In his state of the state speech to the Legislature, Wisconsin Governor Jim Doyle laid out a plan to provide health coverage to 98 percent of Wisconsinites—including all the state’s children—through new taxes, system improvements and expansions of Medicaid and BadgerCare (Wisconsin’s SCHIP).

First, Doyle would create BadgerCare Plus by combining Family Medicaid, BadgerCare and Healthy Start* into one comprehensive program for low-income children and families. If approved by the Centers for Medicare & Medicaid Services, the new program would expand coverage to seven additional populations, ranging from all children with incomes above 185 percent of the federal poverty level (FPL), to parents and caretaker relatives with incomes up to 200 percent of the FPL. Families with higher incomes would be able to buy into the program, paying premiums and/or co-pays. No co-pays would be charged for prevention services such as smoking cessation aides.

Financing for the expansions would come from a variety of sources, including increased federal matching funds, greater use of managed care and savings captured by streamlining enrollment in and administration of BadgerCare. That program current has 20 separate coverage groups, each with differing income levels and its own eligibility rules. The merger of the three programs would create three primary coverage groups with eligibility determined by a simple gross income test with two deductions.

Doyle also proposed expanding coverage (subsidized by the state and the feds) to some 71,000 low-income adults, regardless of whether they have children, and creating a purchasing pool to help businesses—particularly small businesses—afford catastrophic health coverage for employees. A similar program in New York lowered premiums for some small business by as much as 30 percent, Doyle said. “That can be the difference between your employer keeping you covered or cutting you off.”

Additional funding would come from increasing the cigarette tax from 75 cents a pack to $2.02 a pack. The Governor estimates that would raise about $500 million in revenue over the next two years. He also advocates a 1 percent assessment on net hospital revenues and transferring $175 million from the state’s malpractice insurance fund into health-care programs.

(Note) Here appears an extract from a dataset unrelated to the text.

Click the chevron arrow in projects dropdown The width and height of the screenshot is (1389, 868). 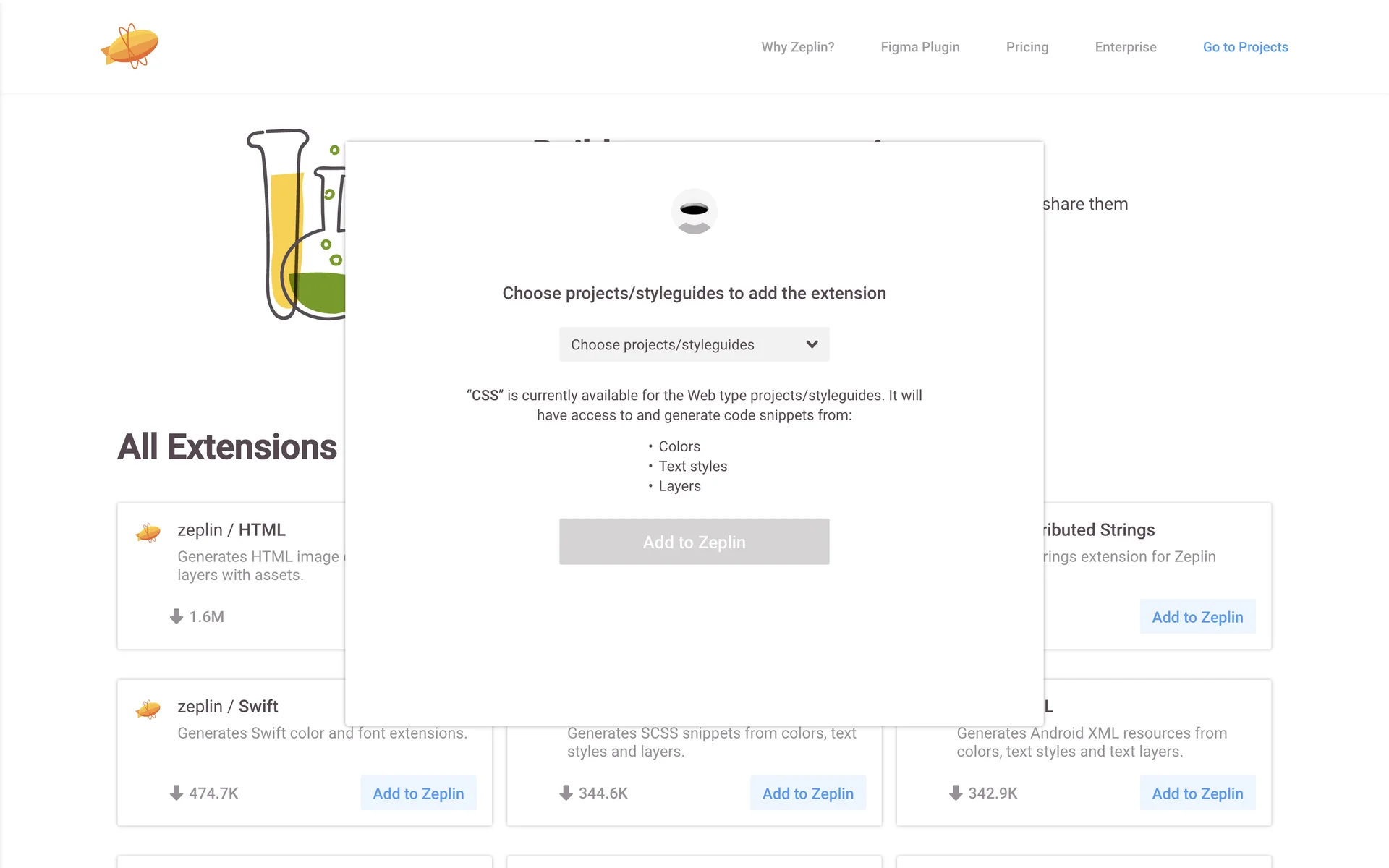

Health information technology (HIT) won a strong endorsement. The Governor proposed investing $30 million in HIT, which he said would save large amounts of money over the long run by reducing medical errors and duplication of tests. The new funding includes $20 million for creation of an eHealth grant program, and $10 million in tax credits for organizations that adopt eHealth technologies. Doyle also proposed continuing funding for the Wisconsin eHealth Care Quality and Patient Safety Board, which released a comprehensive “action plan” last year.

Mixed Responses

The proposal has drawn a variety of responses from state lawmakers. Representative Jim Kreuser praised the expansion of coverage to childless adults, asking, “Why should you have to have a child to be covered by insurance?”

“The Governor’s plan is moving in the right direction,” said Representative Chuck Benedict, who added that the plan will still leave some without coverage.

Some legislators expressed concerns over funding. “The key question the taxpayers must ask and Governor Doyle must answer is how do we afford new spending and new programs when the state faces a $2 billion deficit,” said Senator Scott Fitzgerald. Fitzgerald also commented that Doyle’s plan would not reform the health system, but merely add more people to government rolls. “That’s not the problem in Wisconsin. It’s not access, it’s affordability,” said Fitzgerald.

Representative Kitty Rhoades commented that the Governor should first demonstrate where savings exist before spending that money on expansion of programs. “Let’s do that, and show us that the savings are there,” she said.

Legislators are considering additional proposals, including a single-payer plan (the Wisconsin Health Security Act); the Wisconsin Healthcare Plan, backed by the AFL-CIO and similar to the single-payer proposal; a bill that aims to provide Wisconsinites with health savings accounts and high-deductible plans (the Wisconsin Health Plan); and Healthy Wisconsin, a bill similar to the Governor’s.

*Wisconsin’s Healthy Start is a Medicaid program that covers pregnant women, babies and children under 19 years of age.